BLEST was initially proposed and evaluated in this scientific publication:

Ferlin, S., Alay, Ö., Mehani, O., and Boreli, R. BLEST: blocking estimation-based MPTCP scheduler for heterogeneous networks. In 2016 IFIP Networking Conference, Networking 2016 and Work- shops, Vienna, Austria, May 17-19, 2016 (2016), IEEE, pp. 431–439.

This pull request is based on the implementation that was published by the original authors for MPTCP v0.89 here: https://bitbucket.org/blest_mptcp/mptcp-paper-ifip2016

I ported the code to MPTCP v0.94 and and tried to align it as close as possible to the official MPTCP project.

Note, that BLEST in this implementation does not consider if a subflow is assigned to backup state!

dweb32 commented 5 years ago

I have applied your feedback and rebased the pull request onto mptcp_trunk. I needed to force push my previous commits in order to resolve some conflicts in tcp_input.c. The original commit introduced mptcp_set_ca_state in tcp_input.c which was not used by BLEST and removed by my later commits causing the trouble.

I don't know why GitHub is still showing merge conflicts on this page, but now it should be correctly rebased. It would be great if you could re-review the code again.

cpaasch commented 5 years ago

Your PR doesn't compile anymore. We changed mptcp_for_each_sk to mptcp_for_each_sub with different arguments. Please test your change as well.

dweb32 commented 5 years ago

I'm sorry for overlooking the changes after rebasing the PR. I just fixed the wrong calls in mptcp_blest.c. But I will need some time to apply the remaining changes.

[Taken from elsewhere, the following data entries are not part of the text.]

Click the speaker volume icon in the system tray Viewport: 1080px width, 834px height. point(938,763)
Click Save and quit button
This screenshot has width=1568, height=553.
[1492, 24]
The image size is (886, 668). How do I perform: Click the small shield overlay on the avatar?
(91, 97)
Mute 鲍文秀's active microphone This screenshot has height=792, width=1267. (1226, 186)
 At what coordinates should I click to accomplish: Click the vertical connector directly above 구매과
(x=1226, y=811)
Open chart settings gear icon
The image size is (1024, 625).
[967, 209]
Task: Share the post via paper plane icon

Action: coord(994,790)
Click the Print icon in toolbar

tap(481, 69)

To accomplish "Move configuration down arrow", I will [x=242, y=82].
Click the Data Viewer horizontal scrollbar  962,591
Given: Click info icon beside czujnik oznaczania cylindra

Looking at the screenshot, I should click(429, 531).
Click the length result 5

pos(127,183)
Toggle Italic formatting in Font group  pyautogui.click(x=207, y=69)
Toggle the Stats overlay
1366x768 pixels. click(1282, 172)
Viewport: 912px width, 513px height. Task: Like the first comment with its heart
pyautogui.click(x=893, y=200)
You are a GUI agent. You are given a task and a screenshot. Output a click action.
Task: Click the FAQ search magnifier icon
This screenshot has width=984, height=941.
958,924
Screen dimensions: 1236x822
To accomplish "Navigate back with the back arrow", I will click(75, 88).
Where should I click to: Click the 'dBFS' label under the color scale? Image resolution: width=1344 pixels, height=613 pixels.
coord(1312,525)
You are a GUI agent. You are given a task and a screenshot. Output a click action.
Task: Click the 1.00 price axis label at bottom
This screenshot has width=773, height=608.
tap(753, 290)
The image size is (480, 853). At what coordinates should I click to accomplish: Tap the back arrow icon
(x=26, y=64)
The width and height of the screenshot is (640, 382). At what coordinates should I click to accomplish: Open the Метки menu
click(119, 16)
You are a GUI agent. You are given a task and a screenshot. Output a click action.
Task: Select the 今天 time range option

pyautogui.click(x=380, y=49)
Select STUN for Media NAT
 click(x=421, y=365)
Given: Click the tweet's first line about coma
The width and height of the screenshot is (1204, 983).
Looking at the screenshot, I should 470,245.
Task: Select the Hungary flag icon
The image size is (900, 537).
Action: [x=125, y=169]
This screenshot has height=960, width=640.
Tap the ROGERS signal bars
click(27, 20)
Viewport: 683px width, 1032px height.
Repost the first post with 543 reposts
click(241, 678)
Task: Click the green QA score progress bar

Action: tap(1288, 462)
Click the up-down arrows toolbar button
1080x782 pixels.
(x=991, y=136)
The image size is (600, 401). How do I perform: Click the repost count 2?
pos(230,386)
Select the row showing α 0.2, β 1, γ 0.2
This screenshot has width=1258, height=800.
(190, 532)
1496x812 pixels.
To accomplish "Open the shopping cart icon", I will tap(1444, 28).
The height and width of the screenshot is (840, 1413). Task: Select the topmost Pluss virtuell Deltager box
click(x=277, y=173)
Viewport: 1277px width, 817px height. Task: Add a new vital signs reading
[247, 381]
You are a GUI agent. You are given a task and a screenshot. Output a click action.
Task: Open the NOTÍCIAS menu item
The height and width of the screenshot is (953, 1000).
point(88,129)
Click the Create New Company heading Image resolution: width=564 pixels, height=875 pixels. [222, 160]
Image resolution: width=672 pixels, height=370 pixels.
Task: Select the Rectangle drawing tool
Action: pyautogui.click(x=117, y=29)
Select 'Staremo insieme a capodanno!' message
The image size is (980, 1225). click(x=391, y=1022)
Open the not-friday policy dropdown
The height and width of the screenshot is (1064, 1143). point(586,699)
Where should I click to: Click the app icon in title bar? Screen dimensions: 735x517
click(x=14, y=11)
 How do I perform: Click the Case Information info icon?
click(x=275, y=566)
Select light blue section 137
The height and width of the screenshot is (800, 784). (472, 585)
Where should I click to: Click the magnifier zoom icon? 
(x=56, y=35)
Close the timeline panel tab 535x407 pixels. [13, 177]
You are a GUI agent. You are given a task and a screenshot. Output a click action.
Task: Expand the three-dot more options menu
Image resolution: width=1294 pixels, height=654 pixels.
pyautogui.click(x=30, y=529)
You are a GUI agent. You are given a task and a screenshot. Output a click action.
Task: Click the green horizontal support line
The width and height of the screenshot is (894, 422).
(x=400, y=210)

At this point I think I should also rewrite blest_get_available_subflow to become aware of backup-subflows as well. @sferlin, do you have any suggestions, if this would change the original algorithm design or semantics of the scheduler? Otherwise, adopting get_subflow_from_selectors from mptcp_sched.c should be fine to apply BLEST first on all active-subflows before going through the backup-subflows. In both cases, we just need to find the "global-best" and the "current-best" sks to compare their stats and decide whenever to return NULL instead of the "current-best" sk.

dweb32 commented 5 years ago

In the meantime, I have taken a closer look at the requested changes and also tried to refactor the original BLEST implementation to align better with the default scheduler. Now I got stuck and need some advice or general design decision how to rewrite BLEST such that it fits nice into MPTCP.

The first thing to notice is that although I already removed as much redundant code as possible, there are still many code lines that are identical to mptcp_sched.c. This isn't very surprising, because BLEST operates exactly like minRTT in most of the cases. Thus, these functions are very similar to the default scheduler:

mptcp_blest_next_segment
__mptcp_blest_next_segment
mptcp_blest_rcv_buf_optimization
blest_get_available_subflow
blest_get_subflow_from_selectors

Do you have any advice, how to get rid of this redundancy? The only true functional difference is in blest_get_subflow_from_selectors. One possible solution could be to add a parameter to the default scheduler to optionally enable the blocking estimation algorithm. Unfortunately, this would somehow contradict the current modular design of the schedulers.

An other problem is the size of the priv, but I don't have a solution to be more efficient yet. Maybe we split blestsched_priv into two structs (like it is already done in mptcp_redundant.c), one per subflow and one as control block for the scheduler. As of now, we have all these in one priv:

        u32 last_rbuf_opti;
    u32 min_srtt;
    u32 max_srtt;

    int lambda_1000;
    u32 last_lambda_update;
    u32 retrans_count;

I updated the PR just to discuss further changes to the code. But it won't compile at the moment with the smaller MPTCP_SCHED_SIZE. The last commit also includes changes in blest_get_available_subflow to be aware of backup-subflows.

cpaasch commented 5 years ago

In the meantime, I have taken a closer look at the requested changes and also tried to refactor the original BLEST implementation to align better with the default scheduler. Now I got stuck and need some advice or general design decision how to rewrite BLEST such that it fits nice into MPTCP.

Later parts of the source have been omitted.